We really enjoyed our visit to the Terracotta Army. We had seen images of the Terracotta Army on TV before, but didn’t really know much else about it, so it was really interesting to see it and learn more. Many people come to visit this site, Xi’an is made popular by the Terracotta Army.

Ruth in Pit 1 of the Terracotta Army

Ruth in Pit 1 of the Terracotta Army

Pit 1 is the largest and most restored of the 3 pits. However many of the army are still damaged and in the middle of being restored.

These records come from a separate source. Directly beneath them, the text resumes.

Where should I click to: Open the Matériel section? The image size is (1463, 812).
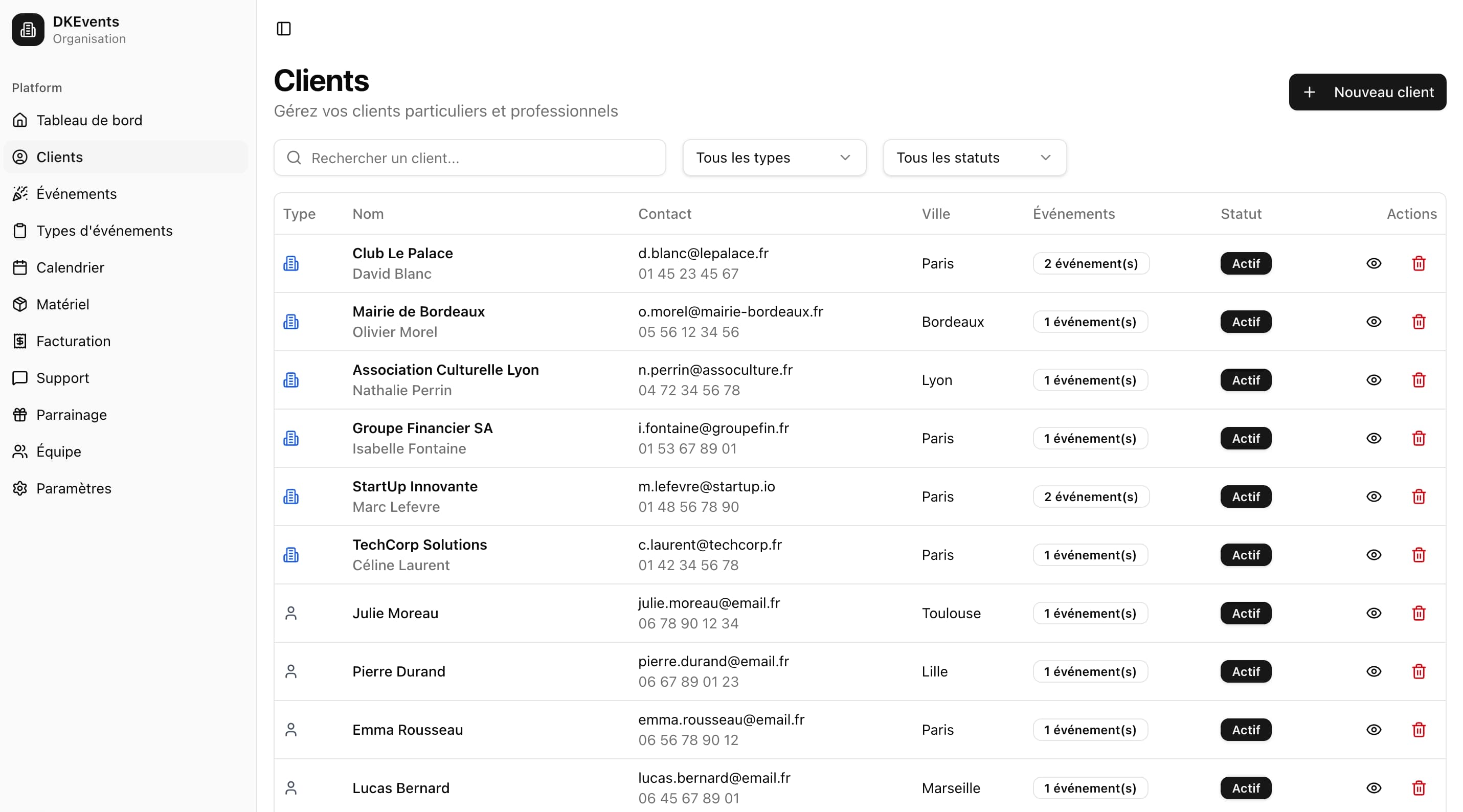[x=63, y=304]
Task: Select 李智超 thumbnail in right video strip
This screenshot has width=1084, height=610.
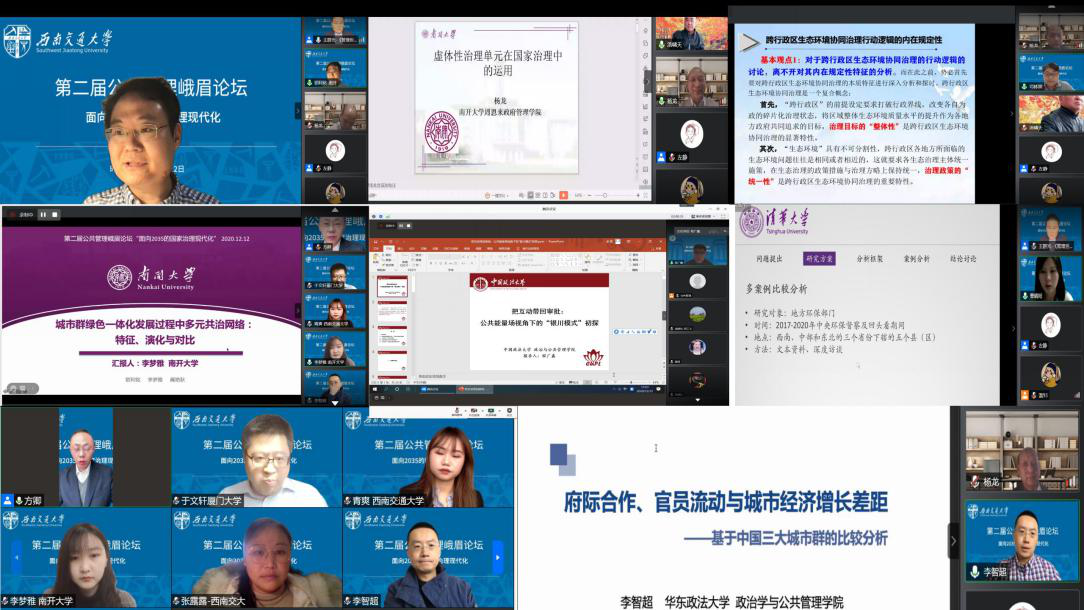Action: (1022, 541)
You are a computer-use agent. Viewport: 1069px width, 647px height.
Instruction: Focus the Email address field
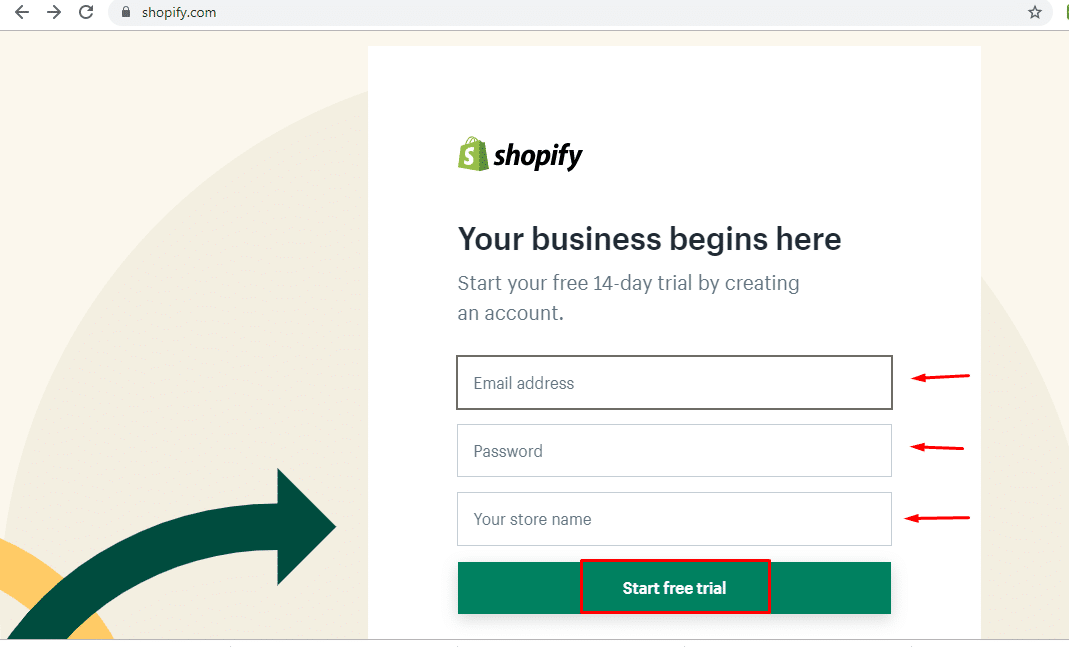pos(674,383)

Paul decided to join the army

Paul decided to join the army

In the exibition hall you will find many ancient swords, different kinds of bronze weapons and two bronze chariots and horses . The sets of bronze chariots and horses are the most delicate bronze ware unearthed in China and are the biggest  and most valuable bronze works in the world.

They were found broken into more than 16,000 pieces in a collapsed coffin, but attain their original glamour after the restoration.

Bronze Horses with Chariots

Bronze Horses with Chariots

We spent about 3-4 hours looking around. There’s a lot to take in and a lot to see. You can hire a private tour guide once you get there for 50 Yuan (£5). This is a lot cheaper than going on a tour with your hotel. However if you want to make your trip even cheaper, get a book or just read the many signs that are placed around the pits.

We got the public bus back to the city. It was Number 914. This number bus starts from the museum. The 915 bus that we got to the museum doesn’t come into the museum itself, however you can get it from the road just outside.

We are now in Shanghai. We arrived Friday afternoon at 3pm. We got the k558 train from Xi’an to Shanghai. We had to pay for 1st class, as all the other seats and trains were fully booked. Our ticket cost us 490 Yuan each (£50) and the journey lasted 22 hours. This train was quite old and the 1st class was no where near as nice as the second class on our other trains. If you have a choice of trains try to book the modern z94 train (the z class are newer trains). The high demand for trains to Shanghai is probably due to the Expo 2010 (world fair) being held in Shanghai this year . Hotel prices are also higher because of the Expo, so be prepared to pay more whilst the Expo is on.

We will be spending another 3 days here in Shanghai, then we leave for Tokyo on Wednesday 7th July. Well we will write more about our time here later.